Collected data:
------------------------------------------------------------------------

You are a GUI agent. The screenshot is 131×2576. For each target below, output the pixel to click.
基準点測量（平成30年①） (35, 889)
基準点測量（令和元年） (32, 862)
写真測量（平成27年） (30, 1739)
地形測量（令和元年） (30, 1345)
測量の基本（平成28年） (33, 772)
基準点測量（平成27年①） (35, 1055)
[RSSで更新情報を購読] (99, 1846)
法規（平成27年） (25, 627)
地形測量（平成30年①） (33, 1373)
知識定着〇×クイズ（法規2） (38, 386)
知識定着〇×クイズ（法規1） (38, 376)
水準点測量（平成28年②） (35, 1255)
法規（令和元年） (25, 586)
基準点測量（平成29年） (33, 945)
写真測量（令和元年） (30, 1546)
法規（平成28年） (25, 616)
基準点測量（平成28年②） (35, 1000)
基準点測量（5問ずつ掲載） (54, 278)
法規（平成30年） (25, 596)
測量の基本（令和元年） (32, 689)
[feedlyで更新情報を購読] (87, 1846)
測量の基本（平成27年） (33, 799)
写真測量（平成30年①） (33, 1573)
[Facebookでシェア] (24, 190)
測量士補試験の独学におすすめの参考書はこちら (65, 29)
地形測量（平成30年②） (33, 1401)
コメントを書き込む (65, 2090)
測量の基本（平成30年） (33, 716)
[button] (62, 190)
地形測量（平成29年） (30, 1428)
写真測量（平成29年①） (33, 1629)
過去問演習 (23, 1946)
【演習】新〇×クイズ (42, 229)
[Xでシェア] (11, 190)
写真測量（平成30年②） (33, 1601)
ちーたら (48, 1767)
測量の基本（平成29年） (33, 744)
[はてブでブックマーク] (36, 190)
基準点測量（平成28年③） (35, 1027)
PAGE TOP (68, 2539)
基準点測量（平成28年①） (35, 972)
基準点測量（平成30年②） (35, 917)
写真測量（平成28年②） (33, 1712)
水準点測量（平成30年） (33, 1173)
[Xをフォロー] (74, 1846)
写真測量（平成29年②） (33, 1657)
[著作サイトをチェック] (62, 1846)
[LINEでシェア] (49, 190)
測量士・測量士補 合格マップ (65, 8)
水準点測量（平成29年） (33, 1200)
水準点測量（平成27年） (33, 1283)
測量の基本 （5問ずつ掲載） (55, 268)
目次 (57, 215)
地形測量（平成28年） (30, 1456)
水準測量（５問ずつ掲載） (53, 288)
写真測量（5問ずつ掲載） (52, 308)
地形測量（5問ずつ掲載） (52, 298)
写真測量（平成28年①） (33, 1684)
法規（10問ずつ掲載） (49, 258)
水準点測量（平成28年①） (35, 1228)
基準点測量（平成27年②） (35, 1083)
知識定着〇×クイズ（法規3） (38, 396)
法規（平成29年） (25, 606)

------------------------------------------------------------------------

• Exercise instructions: Lines from the one containing "基準点測量（平成27年①） (35, 1055)" through the last line of the records, both included, are the only ones to print, each exactly as it is.

• Exercise answer:
基準点測量（平成27年①） (35, 1055)
[RSSで更新情報を購読] (99, 1846)
法規（平成27年） (25, 627)
地形測量（平成30年①） (33, 1373)
知識定着〇×クイズ（法規2） (38, 386)
知識定着〇×クイズ（法規1） (38, 376)
水準点測量（平成28年②） (35, 1255)
法規（令和元年） (25, 586)
基準点測量（平成29年） (33, 945)
写真測量（令和元年） (30, 1546)
法規（平成28年） (25, 616)
基準点測量（平成28年②） (35, 1000)
基準点測量（5問ずつ掲載） (54, 278)
法規（平成30年） (25, 596)
測量の基本（令和元年） (32, 689)
[feedlyで更新情報を購読] (87, 1846)
測量の基本（平成27年） (33, 799)
写真測量（平成30年①） (33, 1573)
[Facebookでシェア] (24, 190)
測量士補試験の独学におすすめの参考書はこちら (65, 29)
地形測量（平成30年②） (33, 1401)
コメントを書き込む (65, 2090)
測量の基本（平成30年） (33, 716)
[button] (62, 190)
地形測量（平成29年） (30, 1428)
写真測量（平成29年①） (33, 1629)
過去問演習 (23, 1946)
【演習】新〇×クイズ (42, 229)
[Xでシェア] (11, 190)
写真測量（平成30年②） (33, 1601)
ちーたら (48, 1767)
測量の基本（平成29年） (33, 744)
[はてブでブックマーク] (36, 190)
基準点測量（平成28年③） (35, 1027)
PAGE TOP (68, 2539)
基準点測量（平成28年①） (35, 972)
基準点測量（平成30年②） (35, 917)
写真測量（平成28年②） (33, 1712)
水準点測量（平成30年） (33, 1173)
[Xをフォロー] (74, 1846)
写真測量（平成29年②） (33, 1657)
[著作サイトをチェック] (62, 1846)
[LINEでシェア] (49, 190)
測量士・測量士補 合格マップ (65, 8)
水準点測量（平成29年） (33, 1200)
水準点測量（平成27年） (33, 1283)
測量の基本 （5問ずつ掲載） (55, 268)
目次 (57, 215)
地形測量（平成28年） (30, 1456)
水準測量（５問ずつ掲載） (53, 288)
写真測量（5問ずつ掲載） (52, 308)
地形測量（5問ずつ掲載） (52, 298)
写真測量（平成28年①） (33, 1684)
法規（10問ずつ掲載） (49, 258)
水準点測量（平成28年①） (35, 1228)
基準点測量（平成27年②） (35, 1083)
知識定着〇×クイズ（法規3） (38, 396)
法規（平成29年） (25, 606)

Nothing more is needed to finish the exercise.